3A. The state allows two or more authorizing options (e.g., school districts and a state charter schools commission) for each applicant with direct application to each authorizer.

4. Authorizer & Overall Program Accountability System Required

weight = 3 | Possible total = 12

Wisconsin law includes a small number of the elements of the model law's authorizer and overall program accountability system.

The law requires authorizer submission of an annual report that summarizes the agency’s authorizing activities as well as the performance of its school portfolio.

While the law does not require the legislature and the governor to regularly review the performance of the city of Milwaukee, the University of Wisconsin-Milwaukee, the Milwaukee Area Technical College, the University of Wisconsin-Parkside, the college of Menominee Nation, the Lac Courte Orielles Ojibwa community college, the University of Wisconsin System, the County Executive of Waukesha County, and the Gateway Technical College District Board as authorizers, they can do so at any time. In addition, the ability of the city of Milwaukee, the University of Wisconsin-Milwaukee, the Milwaukee Area Technical College, the University of Wisconsin-Parkside, the college of Menominee Nation, the Lac Courte Orielles Ojibwa community college, the University of Wisconsin System, the County Executive of Waukesha County, and the Gateway Technical College District Board to continue authorizing can be removed by the legislature and the governor (the entities that gave them that authority).

The law does not require at least a registration process for local school boards to affirm their interest in chartering to the state, does not require an application process for other eligible authorizing entities, does not require a regular review process by an authorizer oversight body of local school board authorizers, does not require an authorizer oversight body with authority to sanction local school board authorizers including removal of authorizer right to approve schools, and does not require a periodic formal evaluation of overall state charter school program and outcomes.

3

4A. At least a registration process for local school boards to affirm their interest in chartering to the state.

4B. Application process for other eligible authorizing entities.

N/A

4C. Authorizer submission of annual report, which summarizes the agency’s authorizing activities as well as the performance of its school portfolio.

4D. A regular review process by authorizer oversight body.

4E. Authorizer oversight body with authority to sanction authorizers, including removal of authorizer right to approve schools.

4F. Periodic formal evaluation of overall state charter school program and outcomes.

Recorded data

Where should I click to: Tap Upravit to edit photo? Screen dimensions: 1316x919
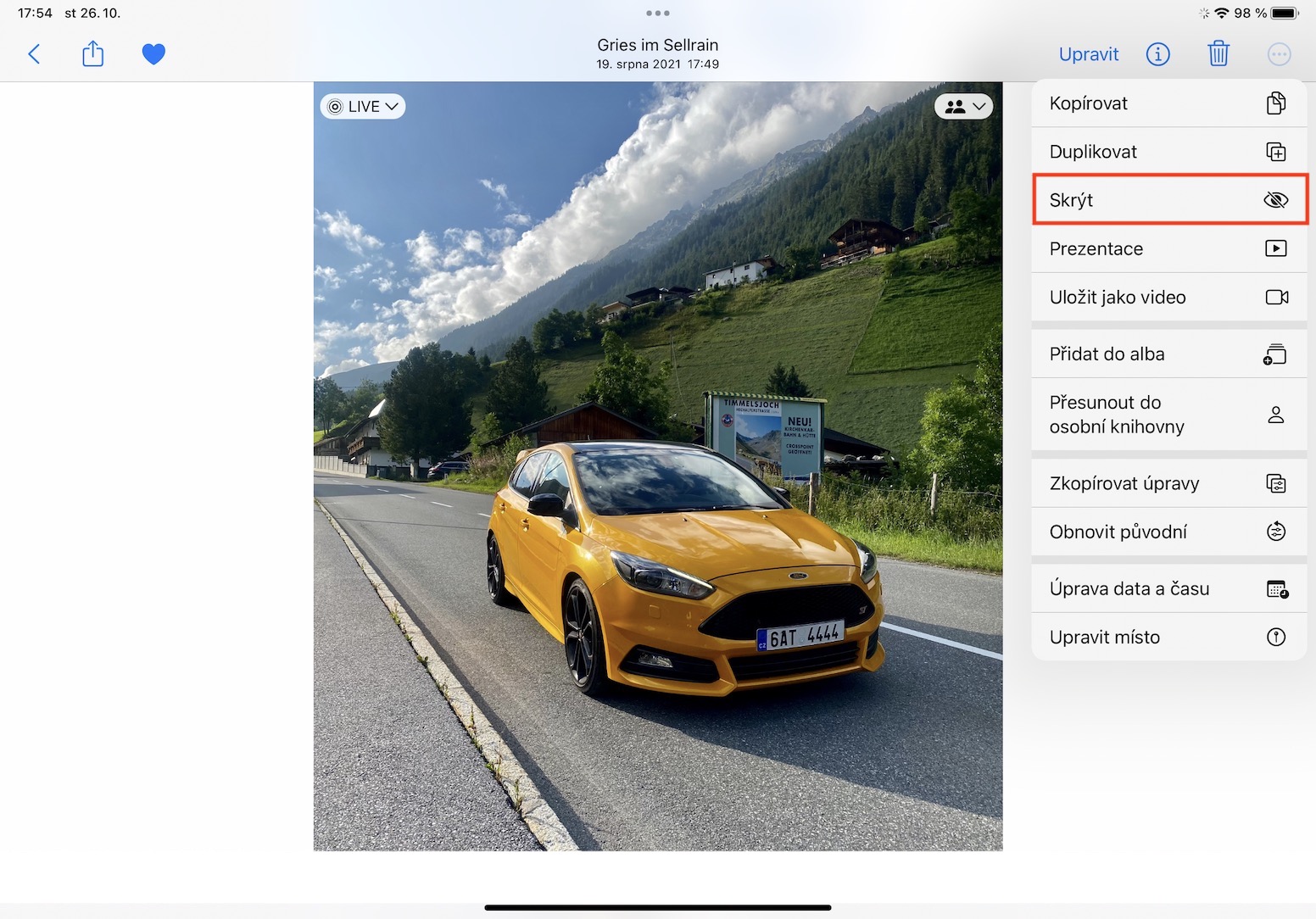click(1089, 54)
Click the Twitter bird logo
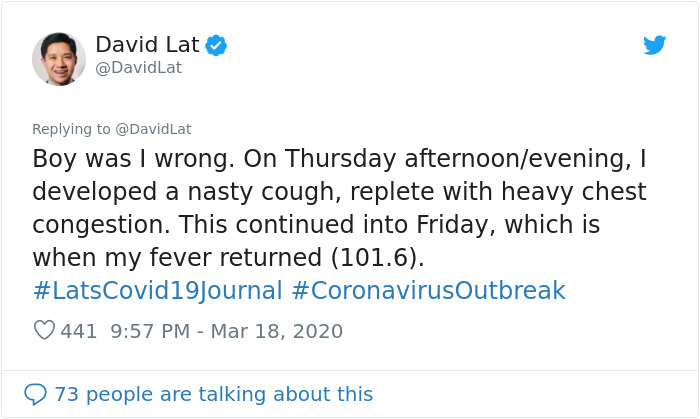The width and height of the screenshot is (700, 419). [x=654, y=45]
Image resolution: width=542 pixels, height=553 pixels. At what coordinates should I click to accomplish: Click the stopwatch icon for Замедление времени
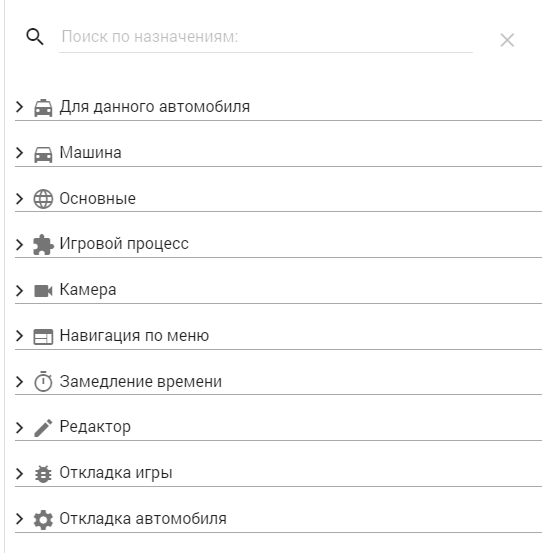43,381
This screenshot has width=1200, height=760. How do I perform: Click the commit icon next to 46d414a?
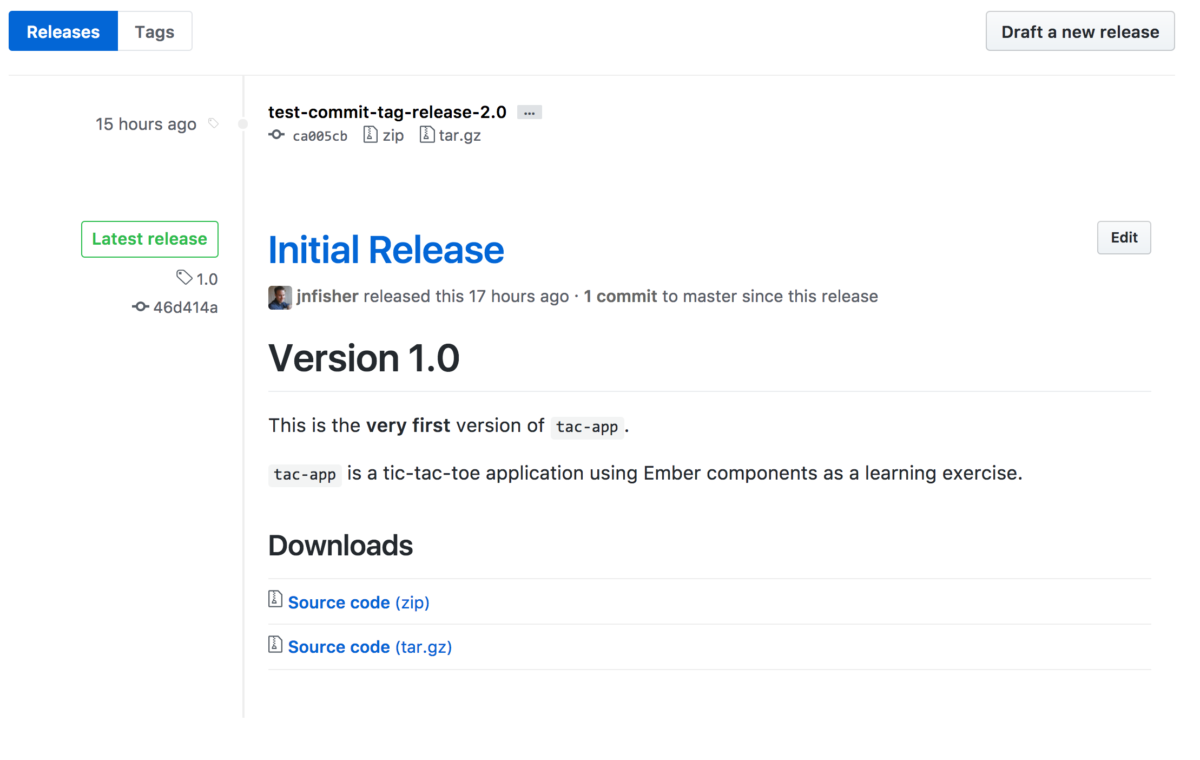pos(140,307)
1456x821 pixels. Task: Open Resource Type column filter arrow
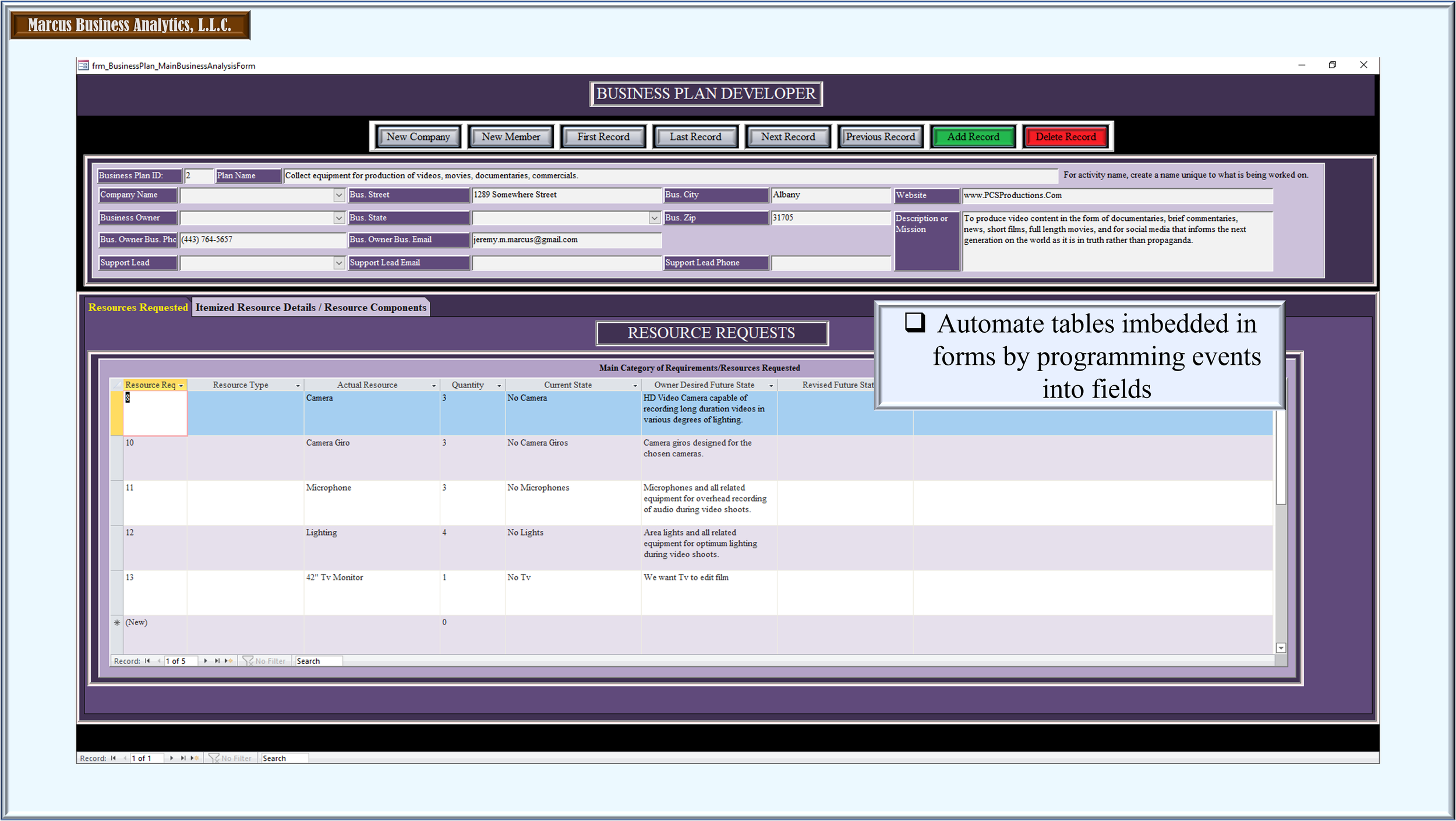click(x=298, y=386)
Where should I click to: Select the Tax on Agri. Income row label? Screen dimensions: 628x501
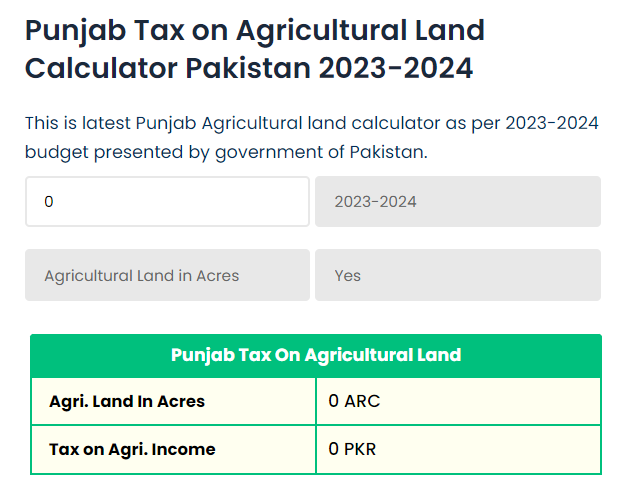[132, 449]
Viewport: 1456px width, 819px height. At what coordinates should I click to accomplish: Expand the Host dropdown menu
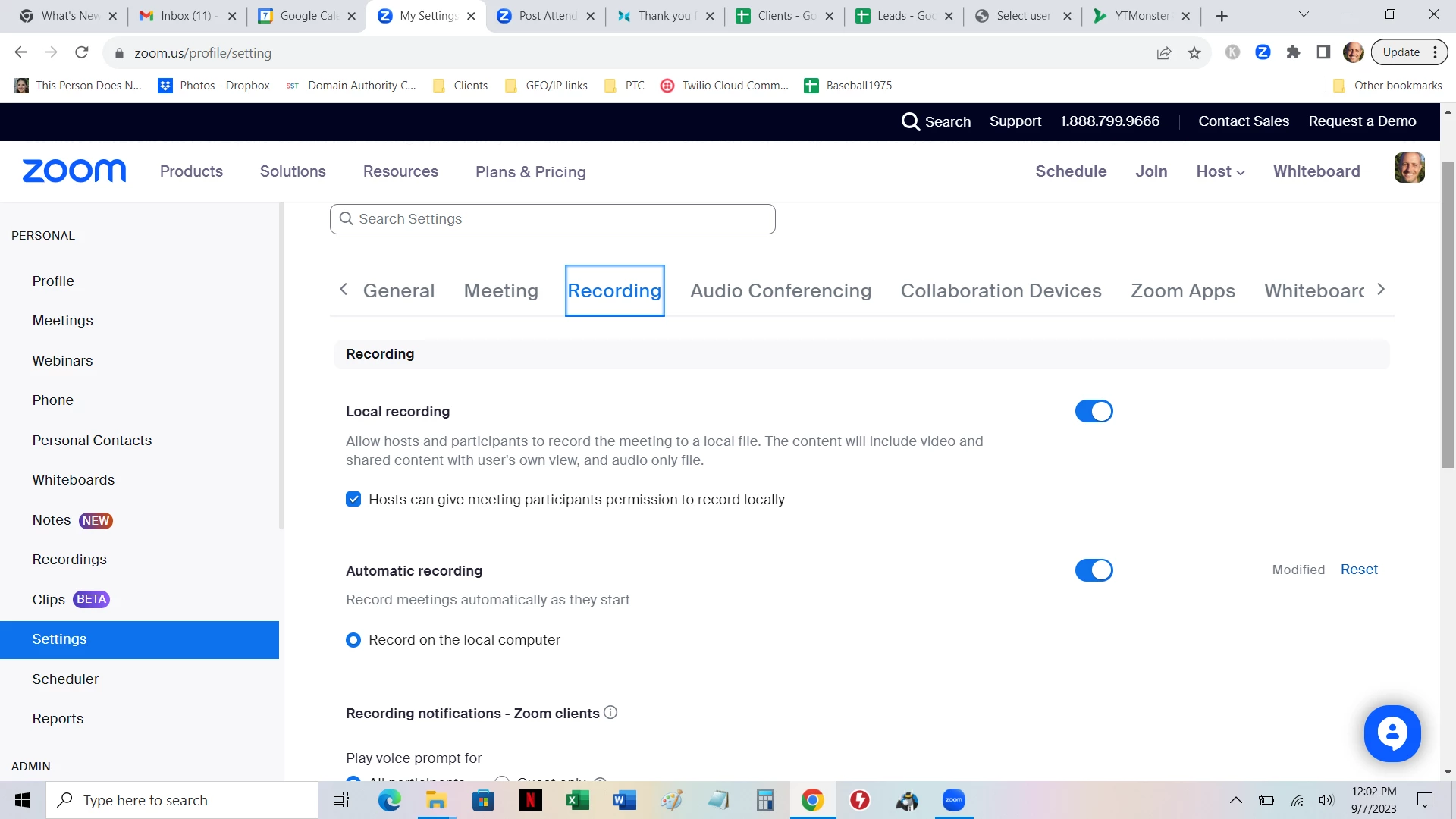pyautogui.click(x=1220, y=171)

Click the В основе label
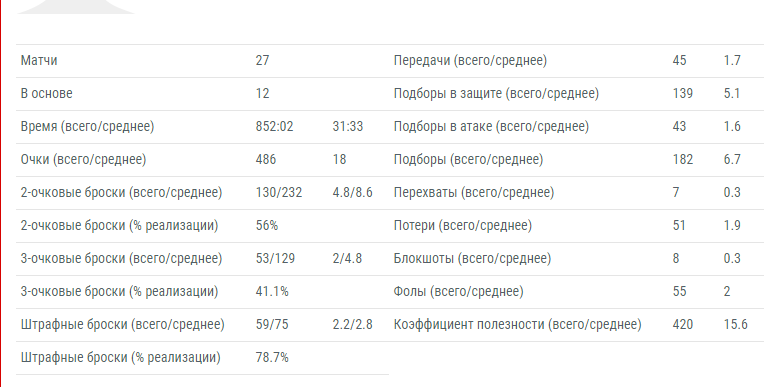[x=46, y=93]
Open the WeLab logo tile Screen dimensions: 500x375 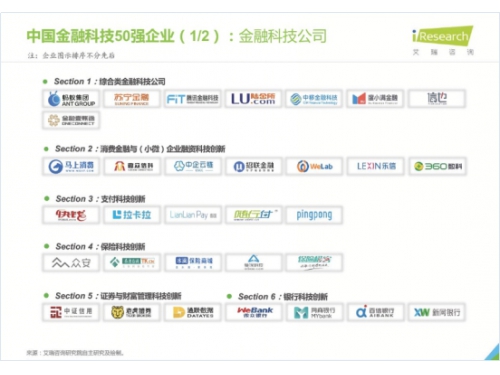[314, 166]
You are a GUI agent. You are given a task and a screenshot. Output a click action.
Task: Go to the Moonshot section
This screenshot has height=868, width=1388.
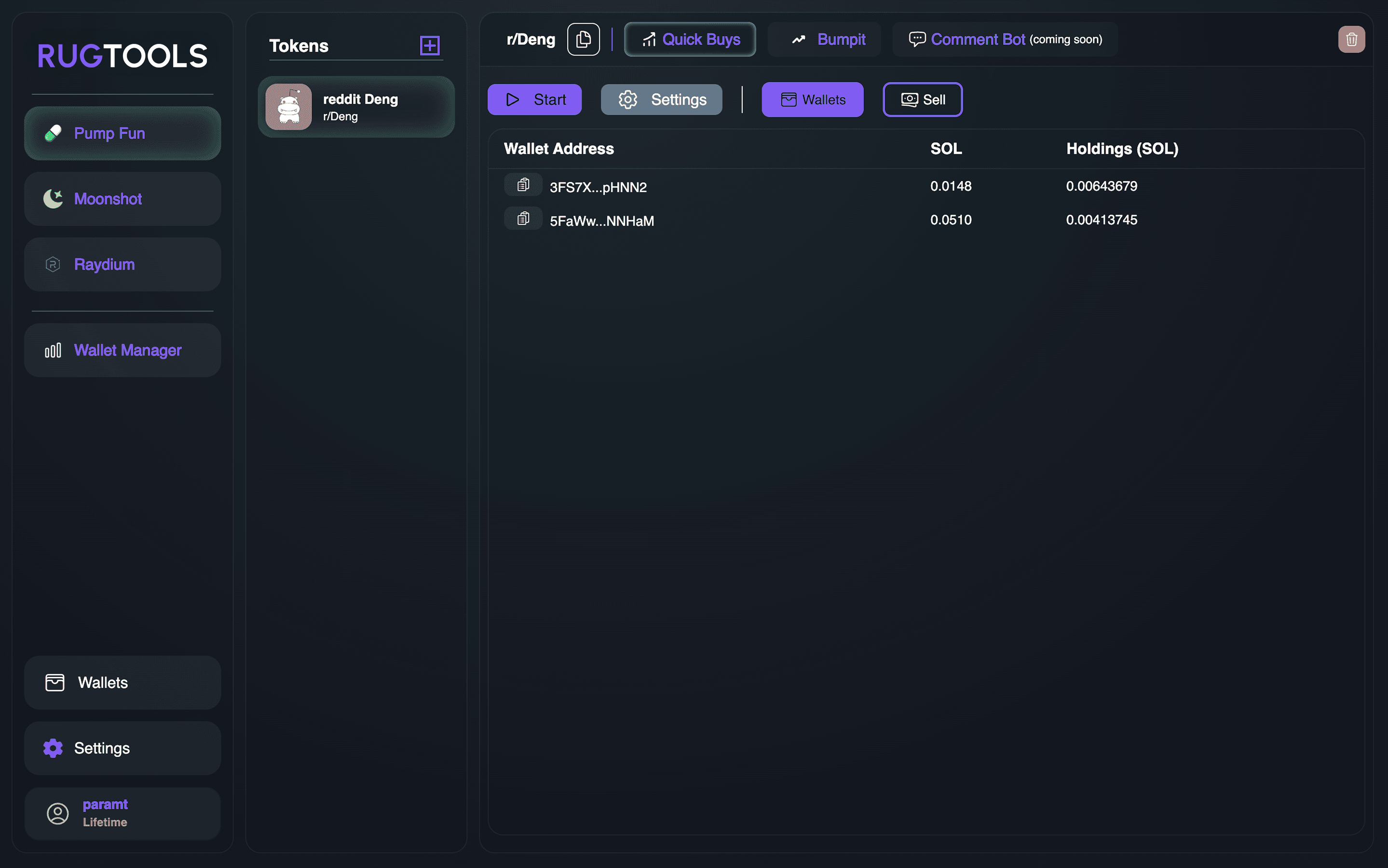[122, 199]
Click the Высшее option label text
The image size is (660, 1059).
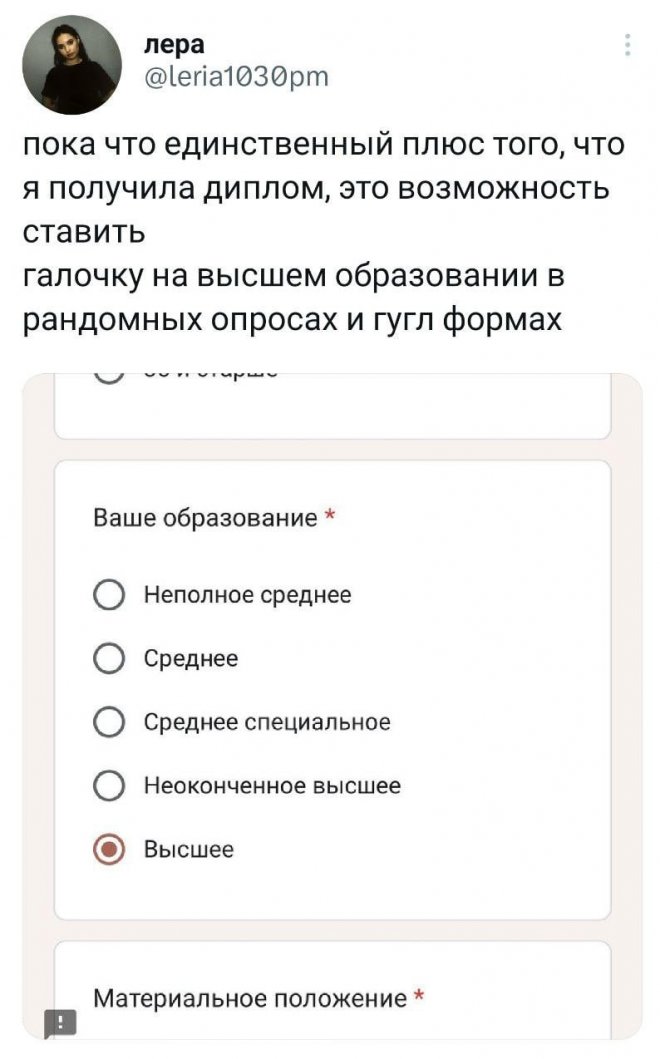[189, 850]
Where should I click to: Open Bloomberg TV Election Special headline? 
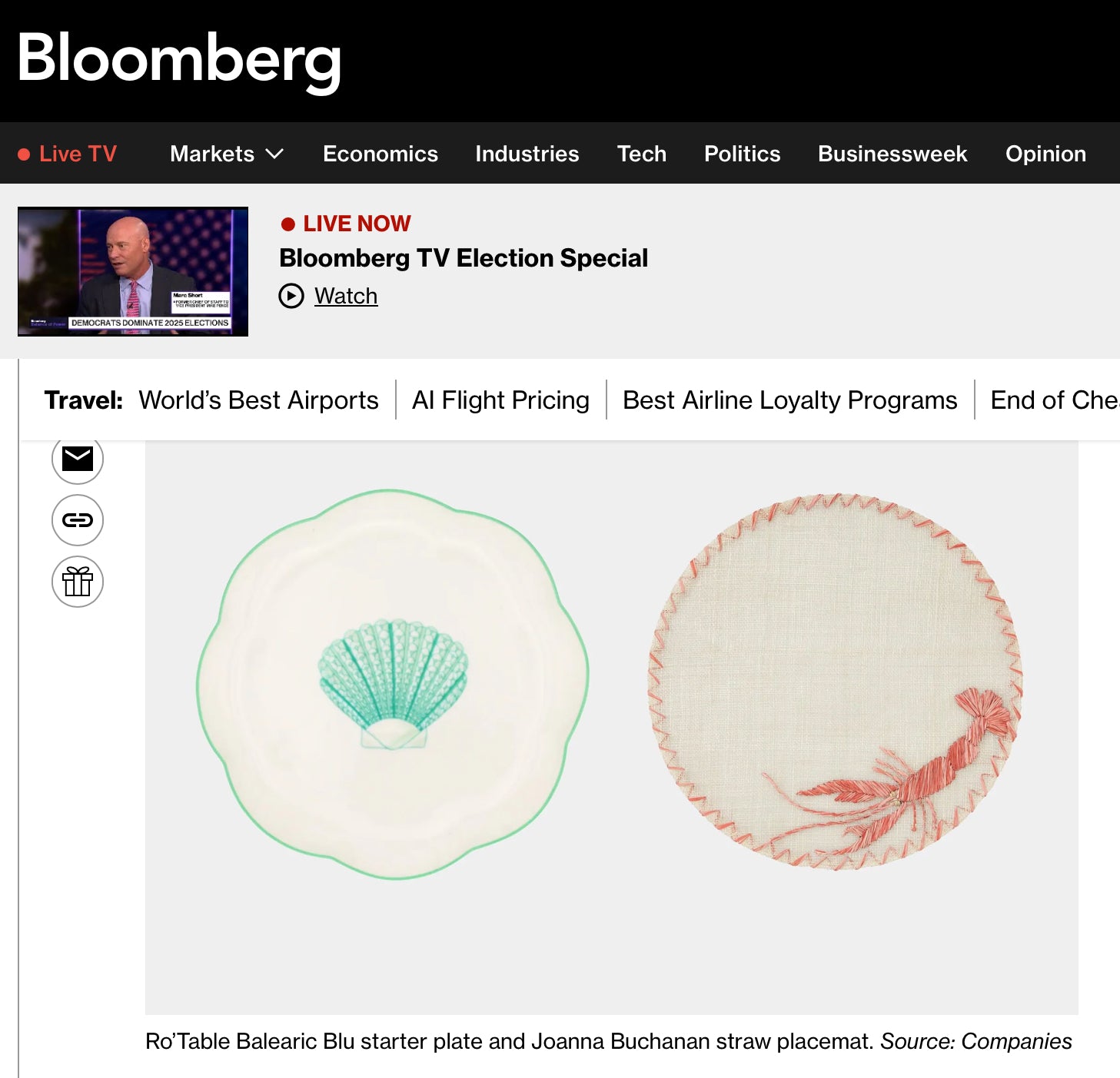tap(464, 258)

Set tasks:
(1) Translate this sentence from the Wisconsin charter law passage into Spanish: "The law requires authorizer submission of an annual report that summarizes the agency’s authorizing activities as well as the performance of its school portfolio."
(2) Answer these questions using the Wisconsin charter law passage.
(a) What two authorizing options does item 3A give as an example?
(b) What weight does the passage assign to the authorizer and overall program accountability system?
(c) Who can remove the listed entities' ability to continue authorizing?
(3) Copy the stretch of the Wisconsin charter law passage from "4A. At least" through "eligible authorizing entities.".

Solutions to each task:
(1) La ley exige que el autorizador presente un informe anual que resuma las actividades de autorización de la agencia, así como el desempeño de su cartera de escuelas.

(2)
(a) School districts and a state charter schools commission.
(b) 3.
(c) The legislature and the governor.

(3)
4A. At least a registration process for local school boards to affirm their interest in chartering to the state.

4B. Application process for other eligible authorizing entities.